Shu Chiu kicked the door of the modest building down in an action that was becoming regrettably familiar. The crack of wood and complimentary snap of pig iron hinges flying off the frame broke the stillness of the village.
At this time of year, farming communities like this, and all those they had razed so far, tended to slow down as there was little one could do so early when lamplight was a luxury.
Brazenly entering, Shu Chiu made her way to the master bedroom determined to complete her gruesome task.
She despised herself for culling the mortals but proceeded despite her qualms.
Just days ago, when Shu Chiu was still naïve, she had left this part of the mission to the degenerates that had been integrated into their squad.
Ever since, she had regretted not stopping the villains from butchering the inhabitants of each village with glee. At least she could offer their targets a quick and painless death.
Similar discontent had been spreading amongst her juniors; it was obvious to all of them that the foreign cultivators were demonic. The Yellow Autumn Sect was not, and yet they were undoubtedly cooperating with unsavory actors.
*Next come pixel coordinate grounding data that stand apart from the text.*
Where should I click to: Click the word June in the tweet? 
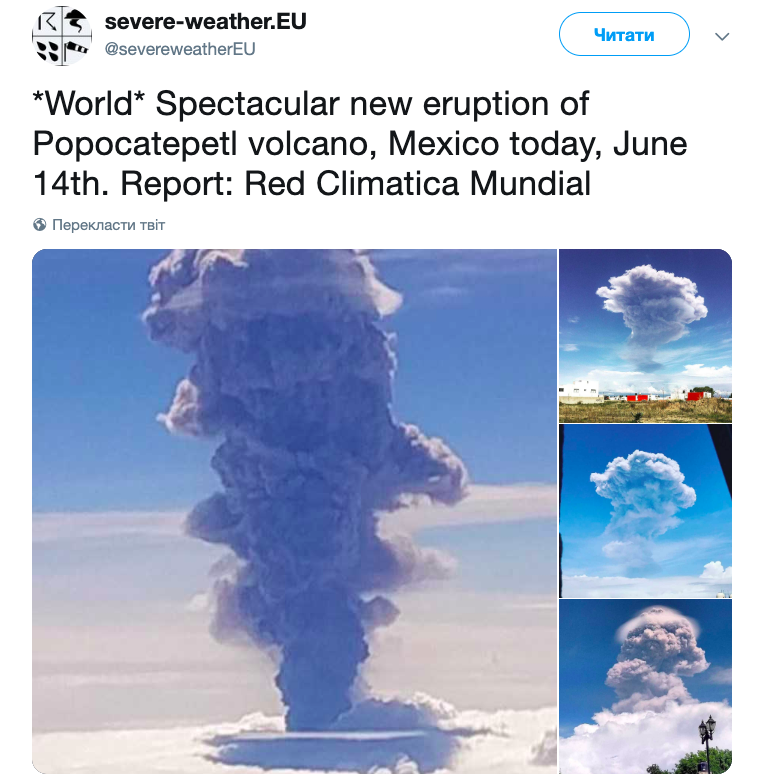point(651,144)
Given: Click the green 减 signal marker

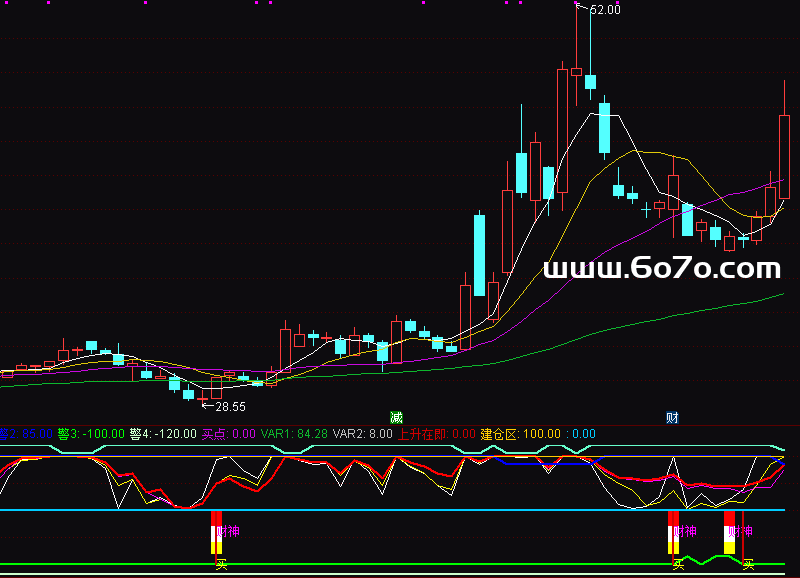Looking at the screenshot, I should tap(396, 417).
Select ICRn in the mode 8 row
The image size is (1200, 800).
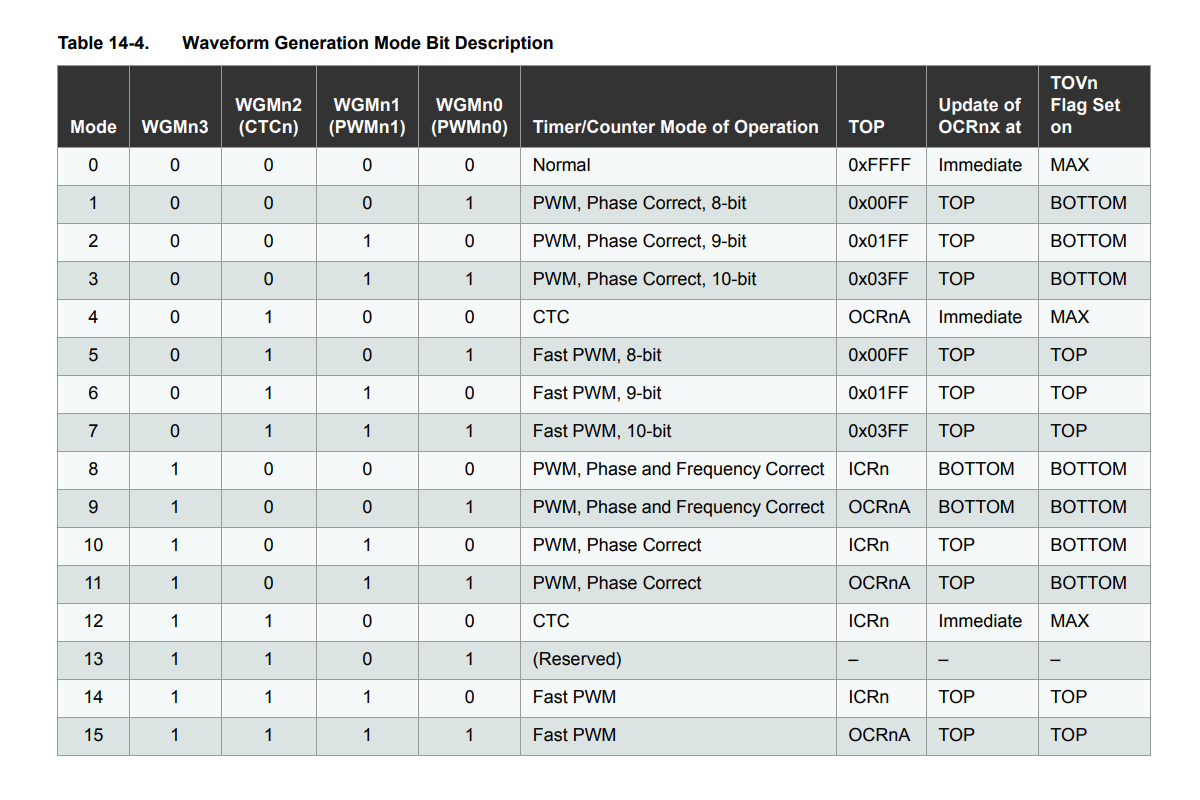tap(868, 469)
All those who had protested their fellows criticisms or otherwise defended the sect’s reputation had immediately fallen silent after the first massacre.
Shu Chiu struggled to understand why her orders forced her to cooperate with such evil cultivators.
She hated how the crazy bitch that forced her to say ‘senior sister’ bathed in fresh blood.
How their leader was a rapist.
How the weakest among them was allowed free reign to club children for sport.
She would clear this village without them, for the sake of her conscience.
Shu Chiu threw open the door to the bedroom, ready to strike, only to find it empty. Turning on her heel, she ran through the rest of the tiny house without restraint.
Empty.
Soon after she began receiving reports of the same event transpiring throughout the entire village.
“Could the Misty Cradle Sect have evacuated them?” asked one of her subordinates, Ju Hao, she thought.
“No,” Shu Chiu stated, her perplexion coloring her tone. “We should have reestablished the Haunted Iridian Mist Formation by now. They couldn’t have broken through it again so soon.”
As if summoned by her declaration, mist began seeping through the side streets to quickly cover the ground. The lack of reaction from the demonic bone talisman on her neck told Shu Chiu that its origin was not friendly.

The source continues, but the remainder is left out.